EXTRAIT SOURCE -

⁂

Fruit du travail commun d’une quinzaine de collaborateurs, Une journée avec se donne pour objectif de décrire la journée type d’un homme ou d’une femme illustre, de Charlemagne à Elizabeth II d’Angleterre. Autant dire qu’avec un tel sujet le lecteur se trouve bien plus souvent dans le cabinet de travail, la chambre à coucher ou la salle à manger d’un roi ou d’un président que sur un champ de bataille  ou dans une réunion diplomatique. La quinzaine de contributions présentées dans ce livre, toutes plaisantes à lire, donne raison au célèbre adage de Napoléon affirmant que, pour un domestique, il n’y a pas de grand homme. Si d’apparence Une journée avec nous emmène volontiers dans la petite histoire, il n’en reste pas moins que celle-ci possède des liens solides avec sa sœur jumelle, la grande histoire. En effet, il n’est pas dit que les habitudes horaires, alimentaires ou autres d’un personnage de premier plan n’ont pas eu d’influence sur sa destinée. La façon qu’avait Napoléon Ier de travailler et de mener une journée en dit long sur le comportement qu’il eut jusque dans les grandes affaires : cette hâte, cette hyperactivité qui parfois s’apparentait à de la précipitation a pu gâter de très pertinentes intuitions. On pourra conseiller à nombre de nos contemporains, soucieux d’être sans cesse connectés, « La vie de caserne de Charles de Gaulle à l’Elysée ». L’article donne à voir un De Gaulle détestant le téléphone, un engin qui coupe le fil de votre conversation et oblige à reprendre plusieurs fois la même démonstration. Une mention particulière au « Dimanche ordinaire de François Mitterrand », portrait très savoureux.

⁂

DONNÉES FOURNIES -
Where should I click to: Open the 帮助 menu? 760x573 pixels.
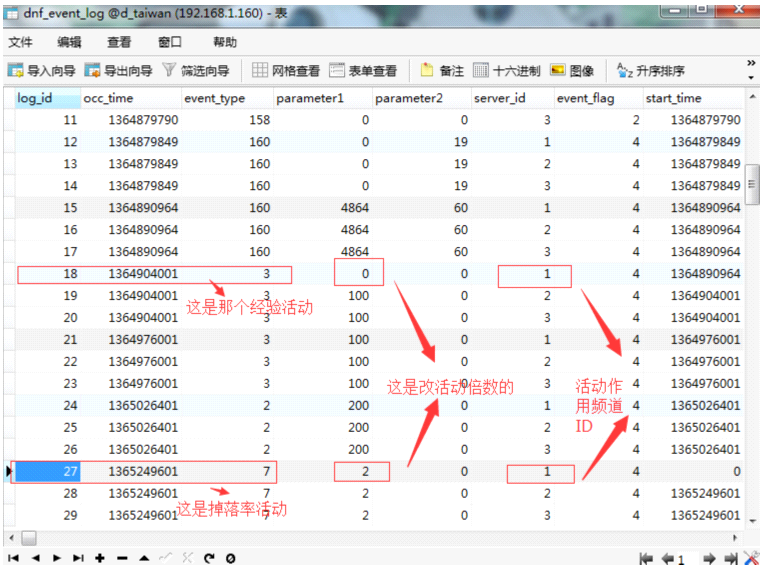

⁂

EXERCICE -
Répondez à ces questions d'après l'extrait sur le livre Une journée avec :
(a) Combien de collaborateurs ont travaillé à ce livre ?
(b) Selon l'adage de Napoléon cité, qu'est-ce qui n'existe pas pour un domestique ?
(c) Quel appareil De Gaulle détestait-il ?
Les données n'ont aucun lien avec l'extrait.

RÉSULTAT -
(a) Une quinzaine.
(b) Le grand homme.
(c) Le téléphone.